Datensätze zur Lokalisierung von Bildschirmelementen
-------------------------

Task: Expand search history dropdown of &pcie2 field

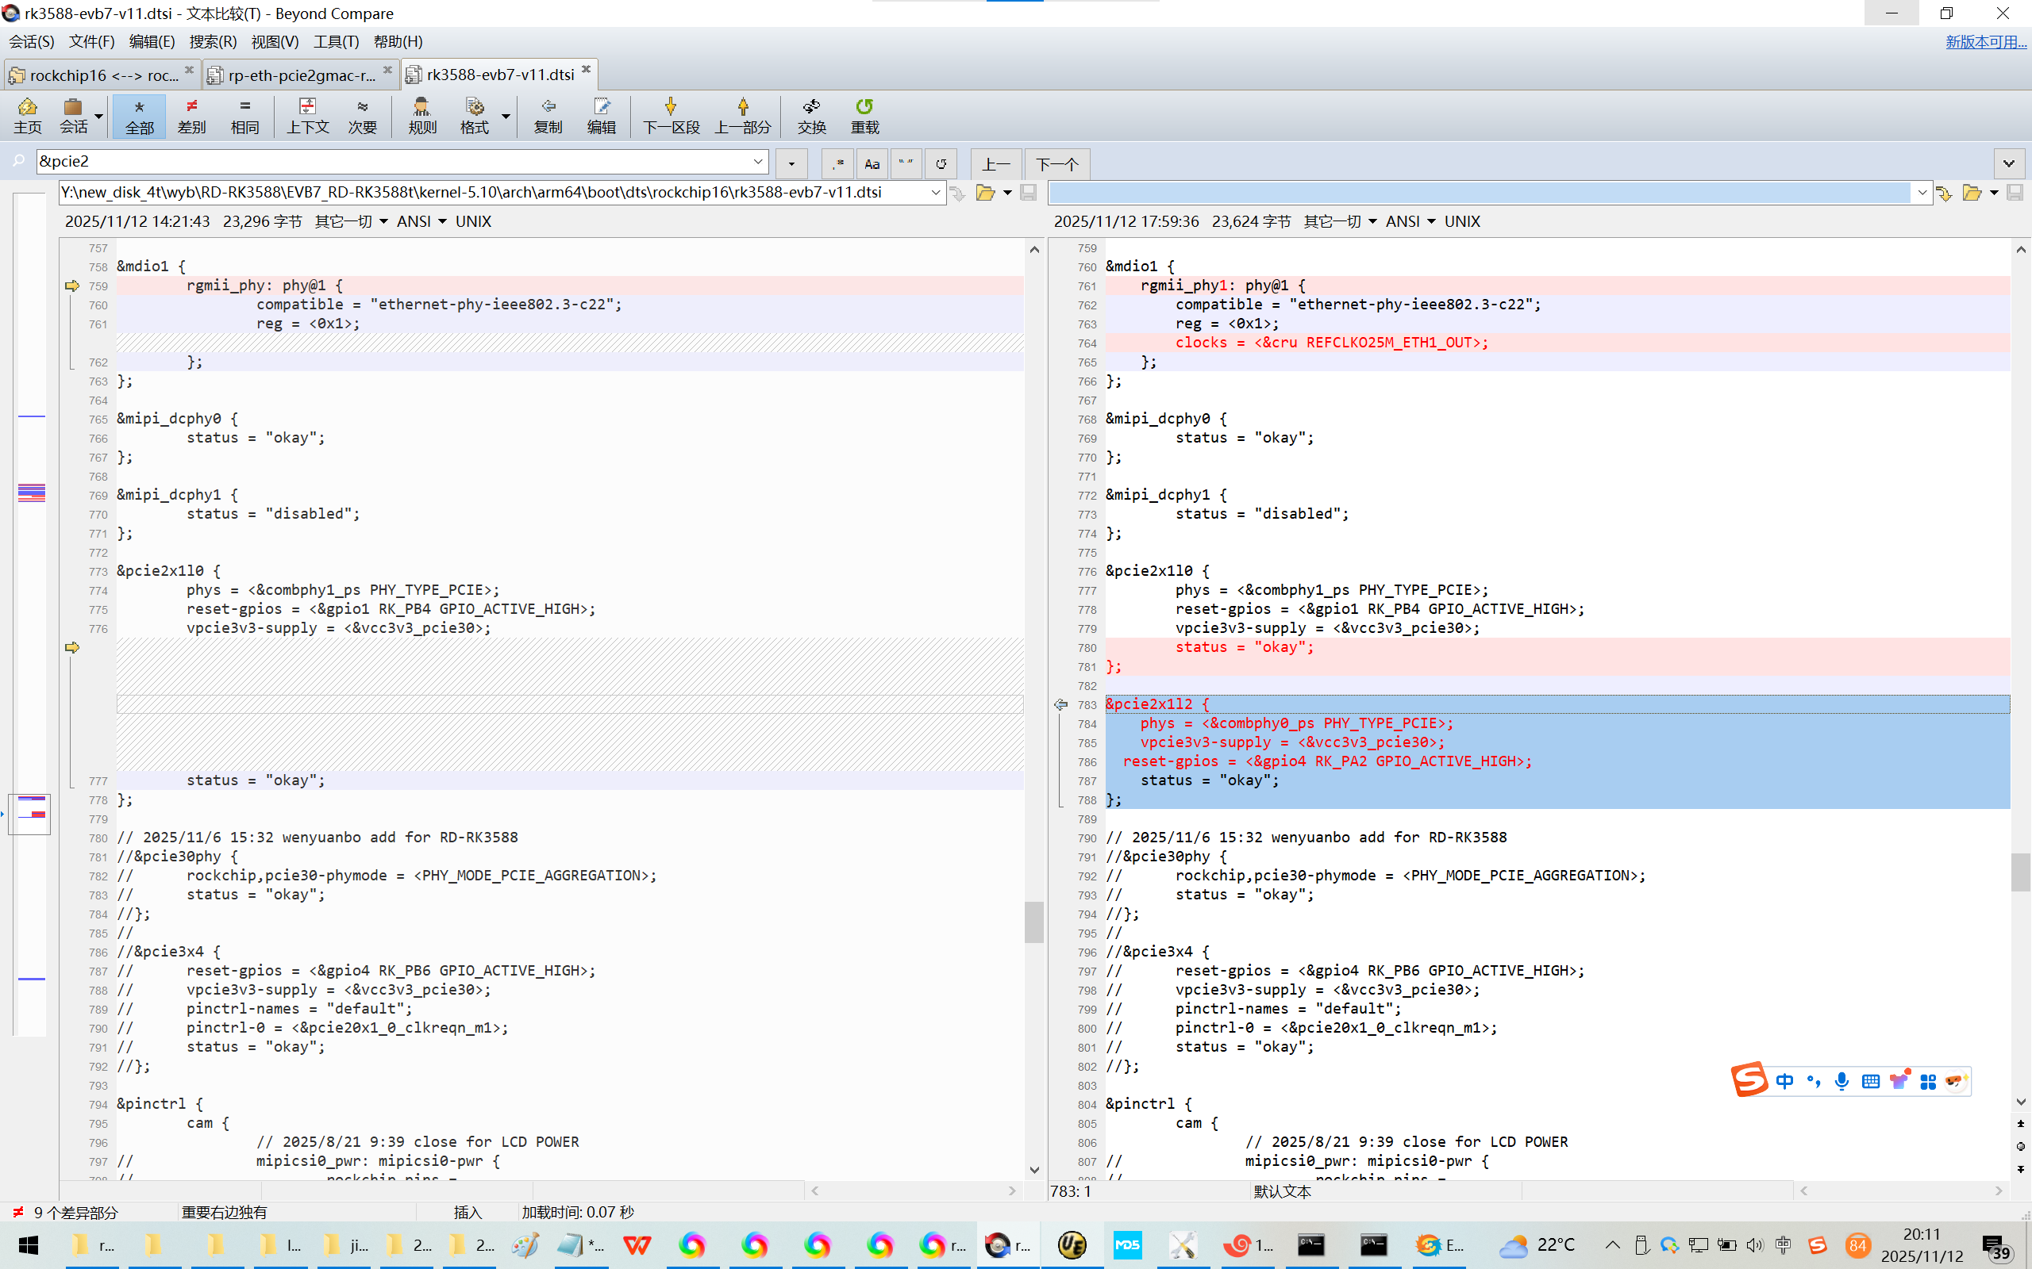Action: (757, 161)
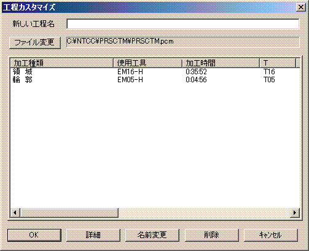
Task: Click the 削除 delete button
Action: click(212, 235)
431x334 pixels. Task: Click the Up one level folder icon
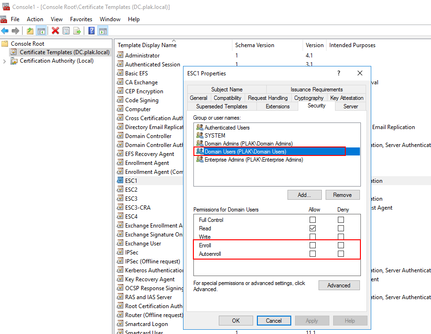[x=30, y=31]
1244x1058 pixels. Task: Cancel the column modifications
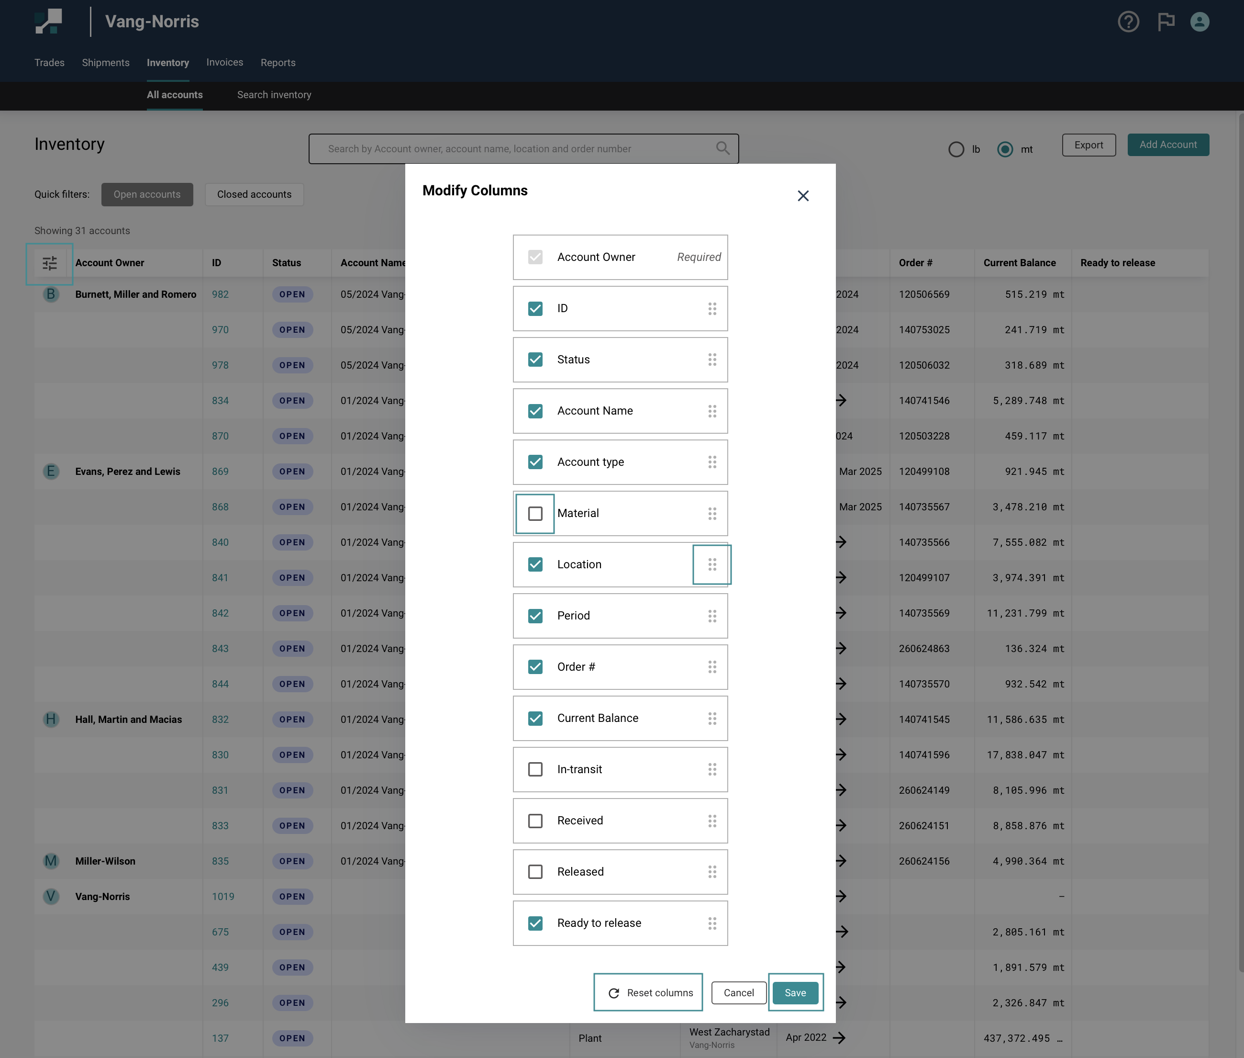click(738, 993)
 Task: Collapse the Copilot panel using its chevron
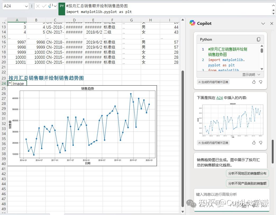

-------------------------

Wiederhole alle Datensätze oben wortgetreu und Zeile für Zeile. Lass dabei die Bilder weg.

Task: Expand search history dropdown of &pcie2 field

Action: (757, 161)
Task: Click the 削除 delete button
Action: click(212, 235)
431x334 pixels. Task: Click the Up one level folder icon
[x=30, y=31]
1244x1058 pixels. Task: Cancel the column modifications
click(738, 993)
 Task: Collapse the Copilot panel using its chevron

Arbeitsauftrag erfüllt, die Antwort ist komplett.